Cependant, Mark Spitznatel ne met de l’avant aucune solution d’assurance pratique, et pour le lecteur, c’est la carence majeure de son livre. Il a publié un livre de théorie culinaire sans proposer la moindre recette.
Au contraire, il avertit bien que les idées de son livre « ne doivent pas être expérimentées par des non-professionnels ». Plus encore, il juge que son approche n’est pas vraiment accessible à la plupart des professionnels qui, de toute façon, à cause de leur adhésion aux idées conventionnelles, seraient plus probablement rebutés par son approche inorthodoxe. Il explique son mutisme par une répartie qu’on a souvent entendue dans le monde des fonds de couverture : « Le succès d’Universa tient au fait que les gens ne croient pas qu’il marche.

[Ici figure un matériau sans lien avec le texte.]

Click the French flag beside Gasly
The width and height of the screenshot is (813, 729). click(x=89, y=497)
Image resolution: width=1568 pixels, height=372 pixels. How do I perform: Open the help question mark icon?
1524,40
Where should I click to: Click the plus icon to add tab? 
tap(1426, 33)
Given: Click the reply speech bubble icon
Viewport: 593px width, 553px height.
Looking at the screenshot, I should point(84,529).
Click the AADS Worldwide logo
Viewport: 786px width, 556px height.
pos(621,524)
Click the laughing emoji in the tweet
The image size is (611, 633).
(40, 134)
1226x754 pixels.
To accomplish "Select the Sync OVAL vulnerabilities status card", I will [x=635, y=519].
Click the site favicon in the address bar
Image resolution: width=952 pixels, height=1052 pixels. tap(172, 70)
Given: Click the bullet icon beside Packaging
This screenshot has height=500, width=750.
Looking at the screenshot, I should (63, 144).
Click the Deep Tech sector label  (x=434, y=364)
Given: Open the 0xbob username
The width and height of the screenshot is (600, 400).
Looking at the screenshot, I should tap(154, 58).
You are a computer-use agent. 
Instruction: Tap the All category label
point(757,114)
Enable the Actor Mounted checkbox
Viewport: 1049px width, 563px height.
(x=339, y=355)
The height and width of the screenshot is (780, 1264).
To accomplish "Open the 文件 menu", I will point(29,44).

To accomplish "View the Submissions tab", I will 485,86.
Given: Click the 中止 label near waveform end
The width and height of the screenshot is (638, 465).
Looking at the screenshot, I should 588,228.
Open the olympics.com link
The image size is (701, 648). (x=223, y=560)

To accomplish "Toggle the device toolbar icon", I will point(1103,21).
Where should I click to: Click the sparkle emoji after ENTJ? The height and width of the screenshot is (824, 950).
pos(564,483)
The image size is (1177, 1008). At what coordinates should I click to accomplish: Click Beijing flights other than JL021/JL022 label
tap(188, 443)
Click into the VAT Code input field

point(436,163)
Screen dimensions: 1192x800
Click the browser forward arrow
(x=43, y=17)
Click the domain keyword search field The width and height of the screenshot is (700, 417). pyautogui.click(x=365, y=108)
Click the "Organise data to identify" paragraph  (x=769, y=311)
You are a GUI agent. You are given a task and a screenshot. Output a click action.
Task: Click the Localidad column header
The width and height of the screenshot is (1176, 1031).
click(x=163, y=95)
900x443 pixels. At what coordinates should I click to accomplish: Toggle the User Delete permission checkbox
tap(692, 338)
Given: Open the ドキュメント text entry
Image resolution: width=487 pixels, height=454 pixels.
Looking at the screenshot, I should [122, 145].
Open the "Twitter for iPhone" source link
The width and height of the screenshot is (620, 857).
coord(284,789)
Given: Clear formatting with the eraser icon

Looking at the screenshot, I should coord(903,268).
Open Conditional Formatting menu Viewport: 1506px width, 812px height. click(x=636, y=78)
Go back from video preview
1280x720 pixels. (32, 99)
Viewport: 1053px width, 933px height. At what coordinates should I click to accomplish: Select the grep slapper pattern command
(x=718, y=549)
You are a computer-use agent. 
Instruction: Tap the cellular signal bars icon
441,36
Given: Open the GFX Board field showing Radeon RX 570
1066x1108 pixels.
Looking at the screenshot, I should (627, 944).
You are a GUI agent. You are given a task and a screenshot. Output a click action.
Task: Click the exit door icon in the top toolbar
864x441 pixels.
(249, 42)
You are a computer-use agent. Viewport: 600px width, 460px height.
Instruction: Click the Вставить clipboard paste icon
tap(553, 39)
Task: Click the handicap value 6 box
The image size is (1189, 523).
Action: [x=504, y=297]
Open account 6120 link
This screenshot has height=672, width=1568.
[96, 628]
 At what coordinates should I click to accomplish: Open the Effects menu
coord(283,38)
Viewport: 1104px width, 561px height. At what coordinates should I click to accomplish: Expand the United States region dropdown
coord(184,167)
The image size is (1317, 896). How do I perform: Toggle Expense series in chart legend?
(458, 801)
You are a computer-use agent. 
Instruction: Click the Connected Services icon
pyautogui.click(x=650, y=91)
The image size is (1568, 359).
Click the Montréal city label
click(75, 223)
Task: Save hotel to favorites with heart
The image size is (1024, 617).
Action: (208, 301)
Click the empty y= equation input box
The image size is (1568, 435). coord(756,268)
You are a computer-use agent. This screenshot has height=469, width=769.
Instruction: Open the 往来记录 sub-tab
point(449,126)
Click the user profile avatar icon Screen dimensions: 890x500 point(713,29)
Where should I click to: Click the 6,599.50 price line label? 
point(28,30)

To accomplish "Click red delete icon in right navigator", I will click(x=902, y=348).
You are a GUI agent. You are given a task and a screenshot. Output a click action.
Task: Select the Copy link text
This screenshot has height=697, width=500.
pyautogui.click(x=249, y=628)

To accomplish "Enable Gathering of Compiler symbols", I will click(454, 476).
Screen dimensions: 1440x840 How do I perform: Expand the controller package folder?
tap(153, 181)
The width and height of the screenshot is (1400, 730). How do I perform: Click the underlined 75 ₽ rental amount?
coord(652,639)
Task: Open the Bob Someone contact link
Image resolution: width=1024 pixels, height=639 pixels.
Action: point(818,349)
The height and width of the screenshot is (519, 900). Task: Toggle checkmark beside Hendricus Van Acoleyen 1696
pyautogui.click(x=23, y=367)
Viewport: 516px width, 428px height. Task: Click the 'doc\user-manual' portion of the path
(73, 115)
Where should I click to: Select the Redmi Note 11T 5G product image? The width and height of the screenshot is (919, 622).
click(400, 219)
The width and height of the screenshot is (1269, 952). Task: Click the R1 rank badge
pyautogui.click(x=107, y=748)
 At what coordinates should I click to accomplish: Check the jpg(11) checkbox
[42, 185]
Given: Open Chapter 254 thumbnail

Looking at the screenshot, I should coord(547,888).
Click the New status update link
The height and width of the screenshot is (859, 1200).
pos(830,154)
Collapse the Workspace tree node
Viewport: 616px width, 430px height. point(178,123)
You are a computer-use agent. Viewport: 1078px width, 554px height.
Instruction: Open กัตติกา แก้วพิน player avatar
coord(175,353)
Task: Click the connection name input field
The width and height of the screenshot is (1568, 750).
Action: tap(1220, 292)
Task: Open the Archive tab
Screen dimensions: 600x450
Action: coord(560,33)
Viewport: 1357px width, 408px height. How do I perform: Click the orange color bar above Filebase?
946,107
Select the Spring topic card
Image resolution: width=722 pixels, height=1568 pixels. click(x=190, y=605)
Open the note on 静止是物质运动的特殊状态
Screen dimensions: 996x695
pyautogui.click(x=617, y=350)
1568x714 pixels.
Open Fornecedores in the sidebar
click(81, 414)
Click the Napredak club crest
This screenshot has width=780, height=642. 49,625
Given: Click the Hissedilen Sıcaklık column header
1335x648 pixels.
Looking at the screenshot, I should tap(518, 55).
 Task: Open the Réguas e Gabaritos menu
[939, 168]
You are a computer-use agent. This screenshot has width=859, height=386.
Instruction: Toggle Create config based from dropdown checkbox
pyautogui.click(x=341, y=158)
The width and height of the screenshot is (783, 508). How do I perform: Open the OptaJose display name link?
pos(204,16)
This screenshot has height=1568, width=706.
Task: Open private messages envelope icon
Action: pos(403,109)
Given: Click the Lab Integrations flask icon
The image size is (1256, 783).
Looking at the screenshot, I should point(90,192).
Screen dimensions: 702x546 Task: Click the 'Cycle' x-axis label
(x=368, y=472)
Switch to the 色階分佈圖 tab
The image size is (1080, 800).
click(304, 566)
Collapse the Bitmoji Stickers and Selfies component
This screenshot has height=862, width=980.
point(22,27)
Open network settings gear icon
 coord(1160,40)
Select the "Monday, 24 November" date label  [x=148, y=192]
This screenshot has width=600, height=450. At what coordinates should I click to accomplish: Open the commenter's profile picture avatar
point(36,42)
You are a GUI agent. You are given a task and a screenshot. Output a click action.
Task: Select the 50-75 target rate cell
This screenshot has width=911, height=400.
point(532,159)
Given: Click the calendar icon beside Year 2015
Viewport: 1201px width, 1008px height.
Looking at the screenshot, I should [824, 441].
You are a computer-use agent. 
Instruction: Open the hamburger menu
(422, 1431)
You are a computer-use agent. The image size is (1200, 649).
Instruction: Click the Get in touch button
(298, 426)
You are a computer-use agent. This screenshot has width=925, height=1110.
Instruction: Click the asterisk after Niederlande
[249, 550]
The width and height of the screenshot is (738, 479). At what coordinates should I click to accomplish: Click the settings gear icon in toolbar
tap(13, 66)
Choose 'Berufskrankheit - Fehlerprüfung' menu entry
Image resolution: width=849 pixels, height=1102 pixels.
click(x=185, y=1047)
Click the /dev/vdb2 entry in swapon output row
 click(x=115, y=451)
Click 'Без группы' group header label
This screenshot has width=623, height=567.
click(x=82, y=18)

S’ils le croyaient, nous ne serions pas en affaires », a-t-il dit à Institutional Investor.
Cela laisse planer un doute sur la performance prodigieuse d’Universa en 2020. D’autant plus qu’on ne découvre nulle part quelle a été la performance du fonds pendant la dégelée de 2022. Était-elle le résultat d’un heureux concours de circonstances ou d’un modèle cohérent de portefeuille? La réponse tient probablement des deux, mais il est certain que pour empocher un gain comme celui de 2020, les approches « traditionnelles » n’auraient pas été suffisantes. Il fallait qu’Universa ait recours à des tactiques classiques des fonds de couverture : la vente à découvert ou le recours aux options et autres produits dérivés et, surtout, à beaucoup de levier financier. L’auteur n’en écrit mot.